Essay # 3. Immunotherapy:
Like hormonal therapy, immunotherapy provides an improvement in survival compared to chemotherapy alone in metastatic disease. They are, in fact, immunosuppressant which affects the immune response involved in cellular growth, cell proliferation and survival. Immunotherapeutic agents may be selective or nonspecific. Selective immunotherapy include biologies consisting of monoclonal antibodies, most of which are partially humanized.
Trastuzumab is a monoclonal antibody protein that binds to and inactivates a receptor called human epidermal growth factor receptor 2 (HER2). HER2 is overexpressed in many cancers, especially breast, lung, ovarian and prostate, and overexpression of HER2 is associated with a poor prognosis.
Trastuzumab is used in patients with metastatic breast cancer with paclitaxel in whom other approaches have failed. Side effects include IV infusion-related symptoms, hypersensitivity reactions and delayed GI upsets, and cardiotoxicity.
Rituximab and alemtuzumab are both monoclonal antibodies that block the lysis of B lymphocytes. Rituximab is used to treat diffuse large B cell non-Hodgkin’s lymphoma in conjunction with other chemotherapeutic drugs an advanced follicular lymphoma that is resistant to other chemotherapies.
Alemtuzumab is used for patients with chronic lymphocytic leukemia who have failed to respond to other treatments.

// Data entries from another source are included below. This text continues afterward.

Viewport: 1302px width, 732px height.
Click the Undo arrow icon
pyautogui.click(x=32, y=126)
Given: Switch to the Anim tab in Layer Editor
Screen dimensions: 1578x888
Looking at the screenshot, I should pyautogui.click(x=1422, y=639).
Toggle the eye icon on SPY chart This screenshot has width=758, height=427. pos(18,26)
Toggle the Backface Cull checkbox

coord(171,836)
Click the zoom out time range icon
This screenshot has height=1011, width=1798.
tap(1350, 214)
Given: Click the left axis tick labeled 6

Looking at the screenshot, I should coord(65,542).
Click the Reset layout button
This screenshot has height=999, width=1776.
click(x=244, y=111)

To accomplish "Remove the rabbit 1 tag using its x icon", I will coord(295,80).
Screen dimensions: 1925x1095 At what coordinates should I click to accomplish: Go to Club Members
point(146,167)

Both the drugs can give rise to IV infusion related adverse effects, which requires prior administration of antihistamines and corticosteroid, especially with rituximab.
Nonspecific Immunotherapy:
Interferon-alpha is used for rare hairy-celled leukemia, chronic myelogenous leukemia and melanoma. Side effects include nausea and vomiting, flu-like symptoms and headaches. Aldesleukin (interleukin-2 prepared using recombinant DNA technology) produces remissions in melanoma and metastatic renal cell carcinoma. It is extremely toxic to several organs, including the thyroid, bone marrow, liver, kidney and brain.